TP53 minigene analysis of 161 sequence changes provides evidence for role of spatial constraint and regulatory elements on variant-induced splicing impact

Germline TP53 genetic variants that disrupt splicing are implicated in hereditary cancer predisposition, while somatic variants contribute to tumorigenesis. We investigated the role of TP53 splicing regulatory elements (SREs), including G-runs that act as intronic splicing enhancers, using exons 3 and 6 and their downstream introns as models.

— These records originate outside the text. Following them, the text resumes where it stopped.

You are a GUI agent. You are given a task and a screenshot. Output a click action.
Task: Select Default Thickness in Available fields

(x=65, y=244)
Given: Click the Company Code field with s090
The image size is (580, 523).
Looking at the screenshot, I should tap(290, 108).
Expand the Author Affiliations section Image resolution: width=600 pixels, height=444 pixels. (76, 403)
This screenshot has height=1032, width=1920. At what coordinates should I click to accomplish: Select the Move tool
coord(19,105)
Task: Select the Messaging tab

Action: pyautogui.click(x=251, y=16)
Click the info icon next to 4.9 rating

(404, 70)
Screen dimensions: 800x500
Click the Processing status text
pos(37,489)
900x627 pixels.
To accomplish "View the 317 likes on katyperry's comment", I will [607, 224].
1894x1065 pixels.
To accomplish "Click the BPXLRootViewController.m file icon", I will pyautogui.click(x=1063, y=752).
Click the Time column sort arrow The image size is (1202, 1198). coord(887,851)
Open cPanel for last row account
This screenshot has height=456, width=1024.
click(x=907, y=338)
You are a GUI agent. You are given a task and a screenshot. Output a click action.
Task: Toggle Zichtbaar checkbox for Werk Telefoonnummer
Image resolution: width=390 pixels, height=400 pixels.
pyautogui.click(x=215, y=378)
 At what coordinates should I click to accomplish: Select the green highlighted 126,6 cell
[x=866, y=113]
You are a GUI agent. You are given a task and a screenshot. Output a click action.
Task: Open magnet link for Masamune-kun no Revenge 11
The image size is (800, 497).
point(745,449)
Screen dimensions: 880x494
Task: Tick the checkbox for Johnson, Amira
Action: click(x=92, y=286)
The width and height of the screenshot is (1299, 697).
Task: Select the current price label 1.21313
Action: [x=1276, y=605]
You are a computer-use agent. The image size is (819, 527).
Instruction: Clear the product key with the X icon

Minigene microdeletion assays revealed four SRE-rich intervals: c.573_598, c.618_641, c.653_669 and c.672+14_672+36. A diagnostically reported deletion c.655_670del, overlapping an SRE-rich interval, induced an in-frame transcript Δ(E6q21) from new donor site usage. Within intron 6, deletion of at least four G-runs led to 100% aberrant transcript expression. Additionally, assay results suggested a donor-to-branchpoint distance cutoff of <50 nt for complete splicing aberration due to spatial constraint, and >75 nt for low risk of splicing abnormality. Overall, splicing data for 134 single nucleotide variants (SNVs) and 27 deletions in TP53 demonstrated that SRE-disrupting SNVs have weak splicing impact (up to 26% exon skipping), while deletions spanning multiple SREs can have profound splicing effects. Results also provide more data to inform splicing impact prediction for intronic deletions that shorten intron size.